Movie Review: TROLLS BAND TOGETHER Starring Anna Kendrick, Justin Timberlake, Camila Cabello
There is nothing wrong with living a life without pants.
(That sentence makes way more sense if you’ve seen Trolls Band Together. So go see it, then come back to this and re-read it.)
You know, I’m going to be honest with you. If I had a billion dollars for every time I thought to myself, “I should watch the Trolls movies,” I’d have…the same amount of money I do now. It’s safe to say these movies don’t exactly fall into my wheelhouse. I think I had a Troll doll years ago as a child, but I couldn’t tell you where it went. And I’m admittedly not much of a musical fan. But my friend Anastasia expressed interest in seeing it, so I decided to expand my horizons a bit.
Trolls Band Together serves as a sequel to the second film, starting with a flashback to BroZone’s attempt to go on tour, which ends disastrously after the band fails to attempt the perfect family harmony, prompting the four oldest brothers to go their separate ways, leaving baby Branch (Justin Timberlake) under the care of their grandmother.
Twenty years later, Branch has disavowed BroZone as well as his brothers, even hiding the fact that he was in BroZone from his girlfriend, Poppy (Anna Kendrick).
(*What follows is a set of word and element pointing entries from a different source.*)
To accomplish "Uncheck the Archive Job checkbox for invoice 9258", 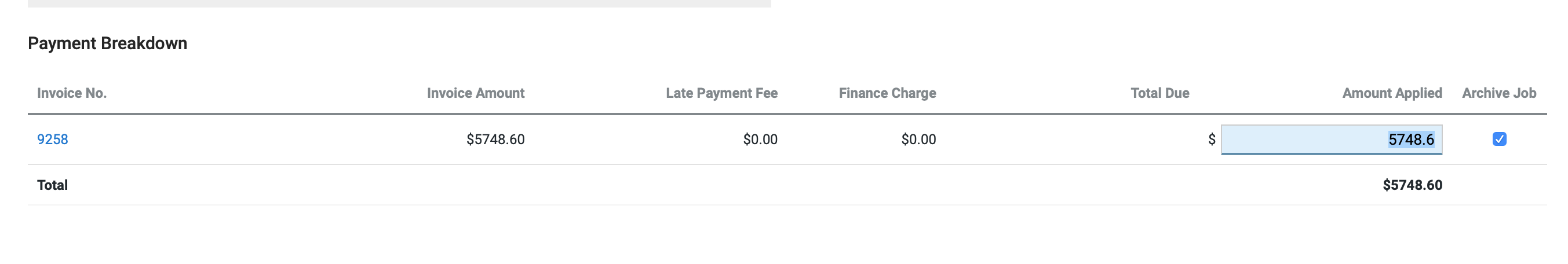I will pos(1499,140).
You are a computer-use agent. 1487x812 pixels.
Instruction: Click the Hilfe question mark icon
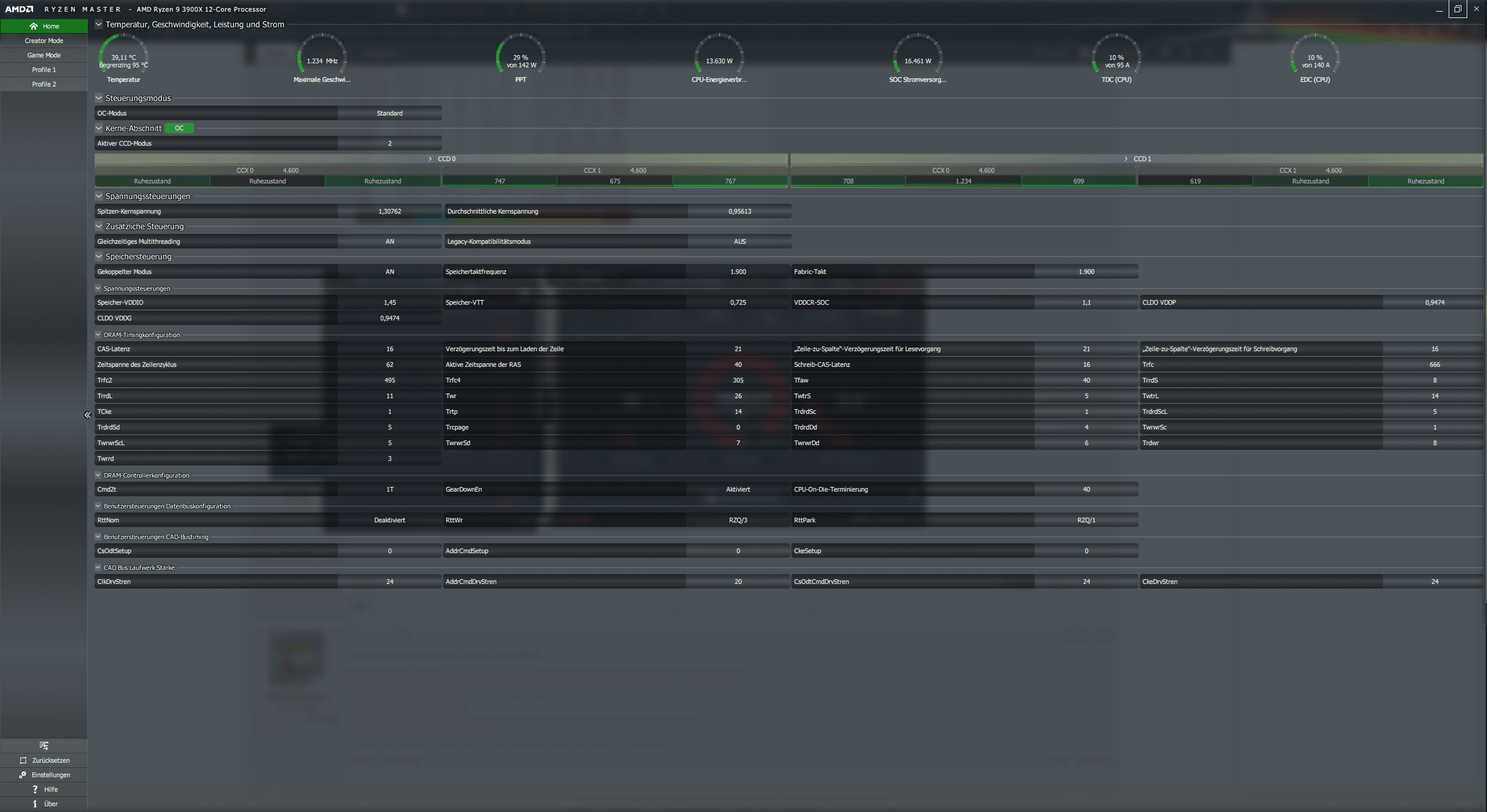35,789
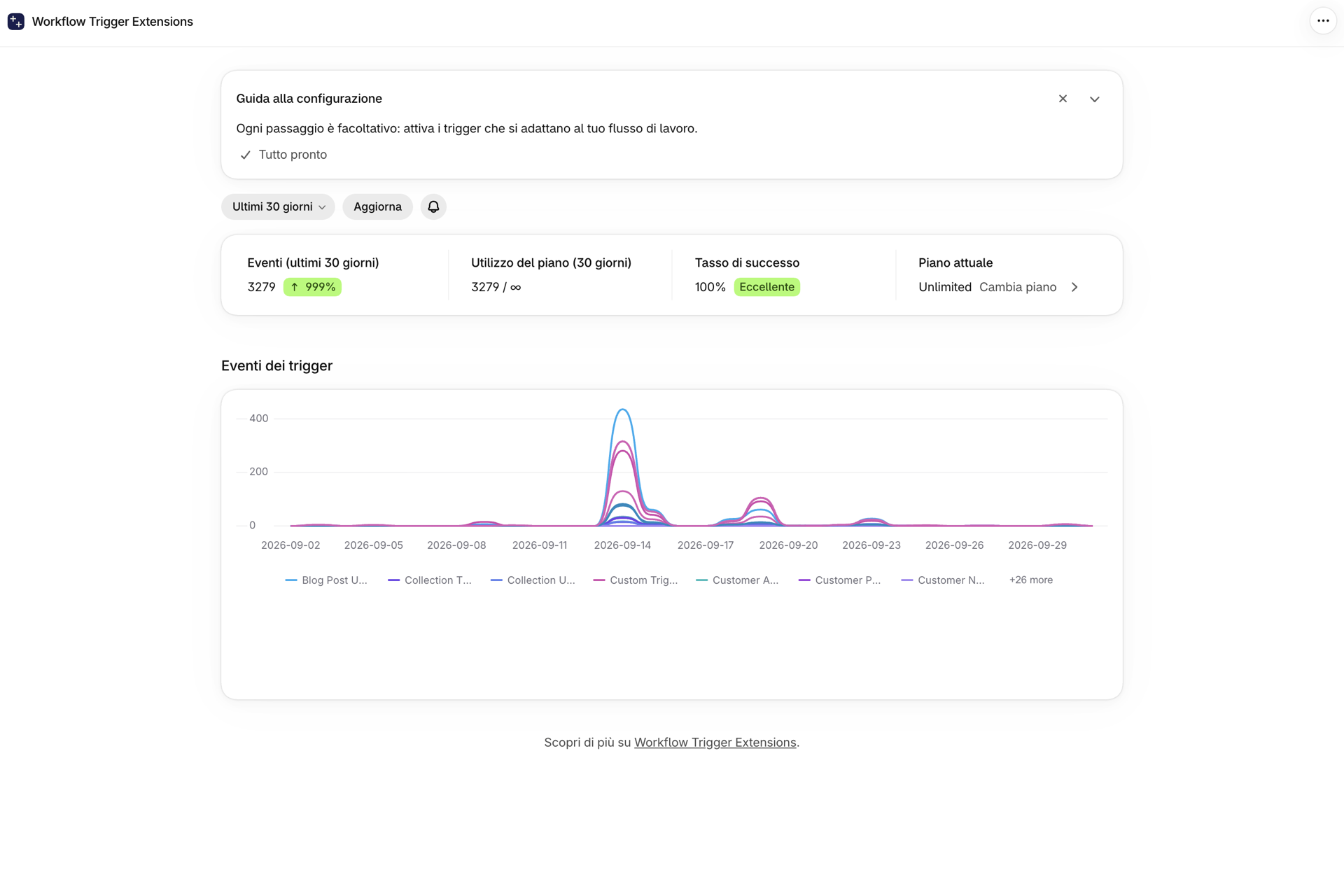Viewport: 1344px width, 896px height.
Task: Toggle the Blog Post U... legend series
Action: coord(326,580)
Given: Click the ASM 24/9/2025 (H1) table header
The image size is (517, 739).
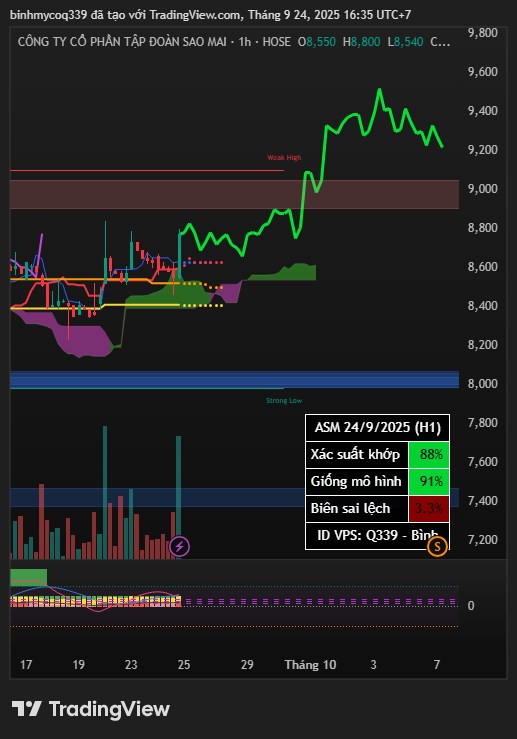Looking at the screenshot, I should coord(377,427).
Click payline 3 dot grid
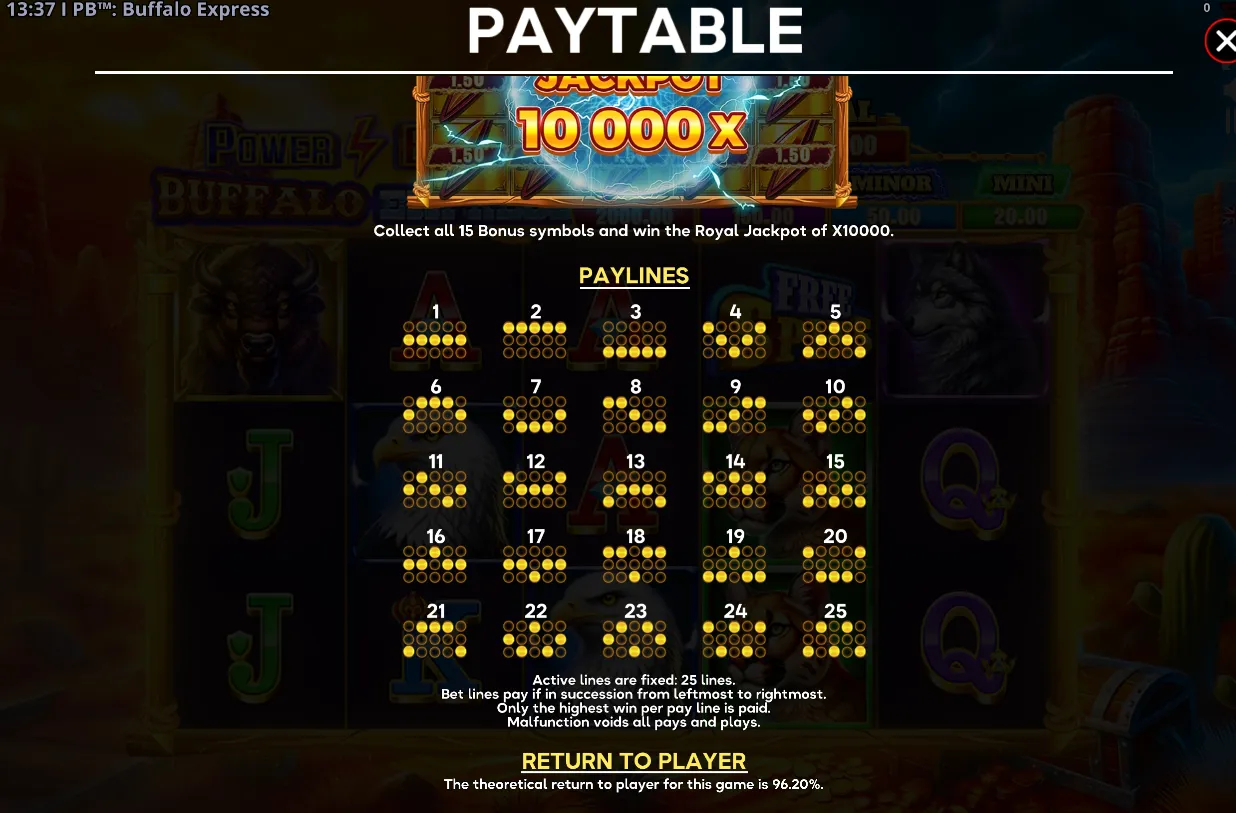This screenshot has width=1236, height=813. pos(635,340)
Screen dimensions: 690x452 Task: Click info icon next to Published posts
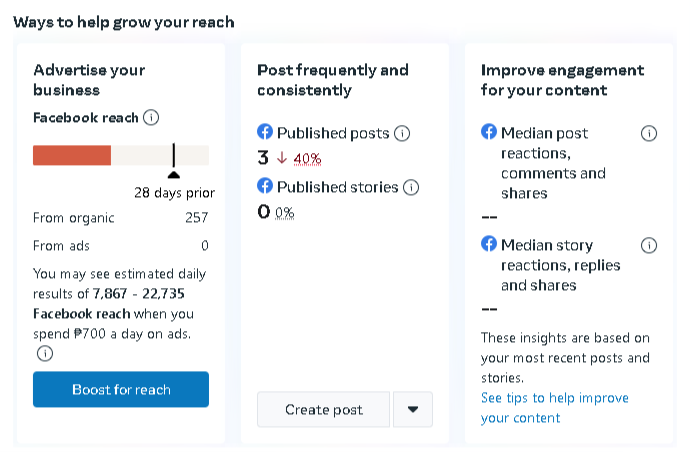pyautogui.click(x=402, y=133)
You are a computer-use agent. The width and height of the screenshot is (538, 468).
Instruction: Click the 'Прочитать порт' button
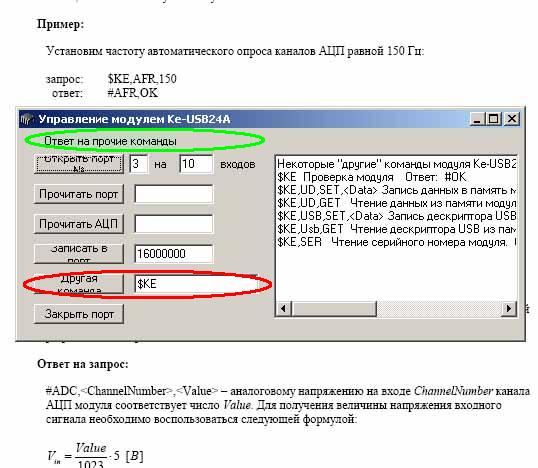tap(79, 194)
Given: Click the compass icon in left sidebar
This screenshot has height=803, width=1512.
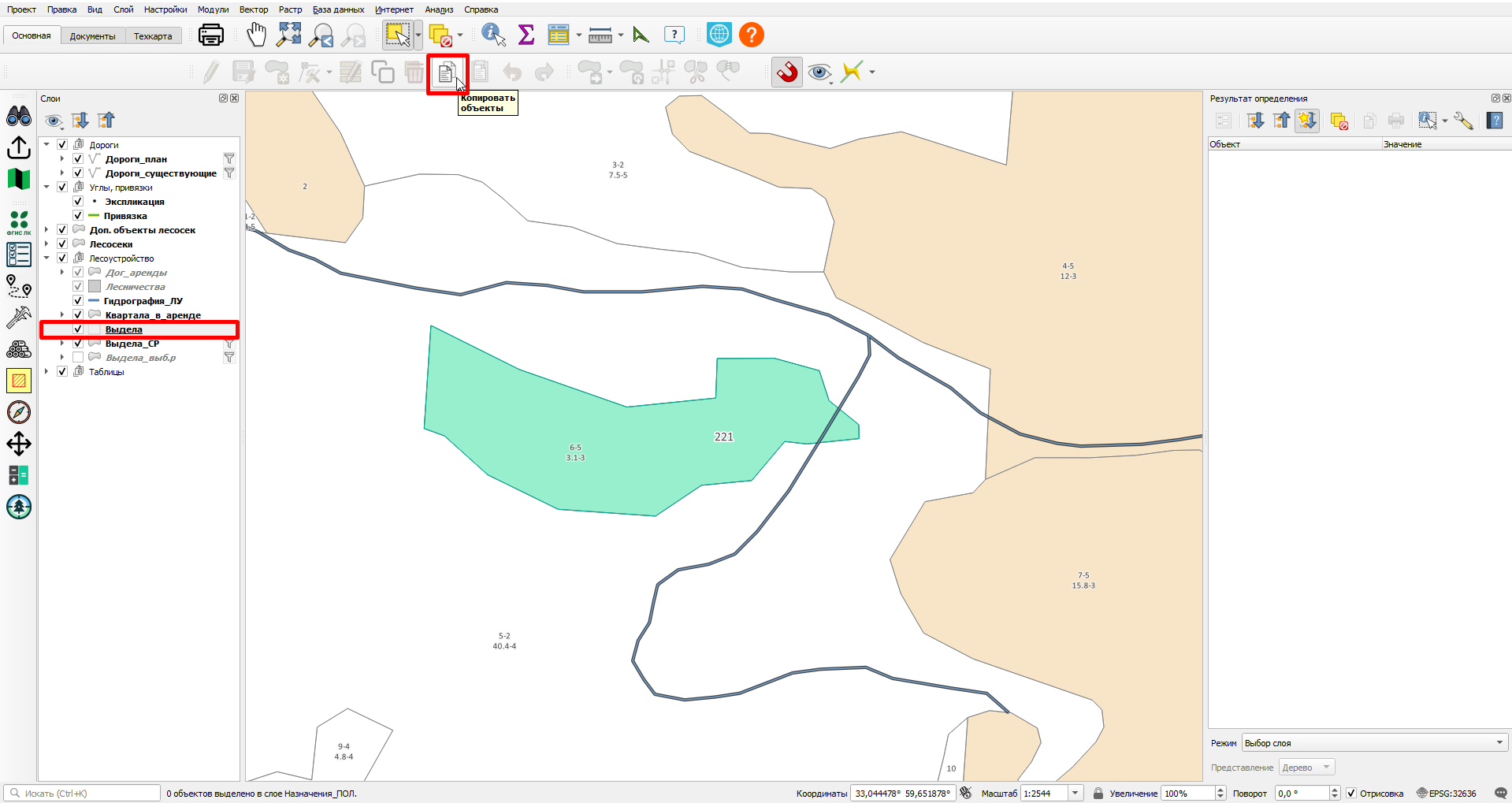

Despite this, the two are content to live their lives until the oldest brother, John Dory (Eric André) drops in, begging for his help. It turns out pop duo sensations Velvet (Amy Schumer) and Veneer (Andrew Rannells) are holding their brother Floyd (Troye Sivan), the one sibling Branch appeared to be closest to, hostage, stealing his musical ability to prop up their own careers. So off they go, searching for the rest of the brothers, riding in an armadillo that behaves like a dog and whose vocalizations sound like a Wookiee.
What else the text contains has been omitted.